There are times like this when Chronos appears altogether chronic and Rhea is simply dire.
Critics speculated on the possibilities for Wolfe’s prose if he moved beyond autobiography. At times we get flashes of another type of novel that he may have gone on to write but was unable to because of his tragically early death at the age of thirty-seven. We glimpse it in one of the most vividly described sections, a scene in which Eugene and two other boys drive their car on a crazy drinking spree and are arrested by the police in a small town in North Carolina. They are dragged off to the downtown lockup and held there. His writing here invokes the same menace that other writers have witnessed in their fellow countrymen in small southern towns: a mixture of good humour and casualness beneath which there is a reservoir of resentment, hatred and potential violence. We may not wonder that Thomas Wolfe was the writer who originally gave to the world the phrase “fear and loathing.”
With the exception of the two previously mentioned sections, the book stands well in its entirety; despite being exceptionally long, not seeming excessively so, nor artificially extended by the inclusion of spurious incidents, but nevertheless, too much space is given to reflections of a similar kind. Though cutting and preserving the best would have been difficult and painful, where the worst is often wonderful in itself, it would have paid off by preventing the reader from too frequently experiencing the feeling of having been here before.
Of Time and the River is a unique link in the chain of 20th century American Literature; its influence is felt in so many later writers: Betty Smith, John Berryman, Jack Kerouac and the Beats, James Agee, Philip Roth, though none can be said to have done better than Wolfe himself in projecting a panoramic view of the land called the United States. You cannot claim to really know American Literature if you haven’t read at least one of his major works.
After decades of neglect, some fame returned to the name of Thomas Wolfe in 2016 when the film Genius was released. Wolfe’s original manuscripts for all his novels were considerably longer than the final printed works; an heroic act of editorship was required to shape and tame them. The film focuses on the relationship between Wolfe and legendary editor Maxwell Perkins, who worked on his first novel, published as Look Homeward, Angel. This present writer has not seen the whole film but was rather put off by a sensationalising trailer. One extra curiosity: both lead parts are played by English actors, Colin Firth (Perkins) and Jude Law (Wolfe). The film crashed at the box office.

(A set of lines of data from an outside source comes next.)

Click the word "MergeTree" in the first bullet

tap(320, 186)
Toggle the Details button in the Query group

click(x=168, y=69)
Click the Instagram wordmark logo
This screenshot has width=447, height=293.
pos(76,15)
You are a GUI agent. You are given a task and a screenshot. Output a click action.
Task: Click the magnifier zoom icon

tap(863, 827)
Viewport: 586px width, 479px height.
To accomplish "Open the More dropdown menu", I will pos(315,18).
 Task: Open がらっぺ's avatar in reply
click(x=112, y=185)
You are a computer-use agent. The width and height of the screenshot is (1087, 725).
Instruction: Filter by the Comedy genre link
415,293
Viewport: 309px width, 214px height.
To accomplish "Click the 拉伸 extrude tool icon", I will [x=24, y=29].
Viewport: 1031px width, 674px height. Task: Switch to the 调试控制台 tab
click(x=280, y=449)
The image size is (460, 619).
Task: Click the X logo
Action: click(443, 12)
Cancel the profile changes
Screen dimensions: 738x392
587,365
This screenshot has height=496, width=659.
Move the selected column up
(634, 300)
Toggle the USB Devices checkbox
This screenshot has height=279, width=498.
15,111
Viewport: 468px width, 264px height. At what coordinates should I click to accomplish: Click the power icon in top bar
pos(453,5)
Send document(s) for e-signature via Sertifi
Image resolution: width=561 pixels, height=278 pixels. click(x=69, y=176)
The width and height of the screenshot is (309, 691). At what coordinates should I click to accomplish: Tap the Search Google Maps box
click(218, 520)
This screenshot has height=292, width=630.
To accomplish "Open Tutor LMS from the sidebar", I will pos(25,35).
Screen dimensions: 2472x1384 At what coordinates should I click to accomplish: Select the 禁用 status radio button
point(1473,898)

One Response to Malcolm Sharps Considers Thomas Wolfe
Malcom Sharps’ insights into OTR (which, interestingly, is the abbreviation for Kerouac’s masterwork, too) are keen. The version, as most commonly presented in the Scribner’s paperback edition, doesn’t (as he says) give us the full scope of the complete work, but the observations he makes about Modernism, etc., are borne out.
My recommendation for anyone ready to approach (or reapproach, since many a reader took him on in our early years) Wolfe is to tackle Look Homeward, Angel, first. It begins the Eugene Gant saga and is a heartbreakingly beautiful (but not always politically correct) introduction to Wolfe’s one-of-a-kind richly detailed, stream-of-conscious lyricism.
From there, if possible, go to the 900+ page edition Of Time and the River (and many public libraries do have the full book). It’s a long hike–Sharps’ K2 metaphor works–but worth the climb.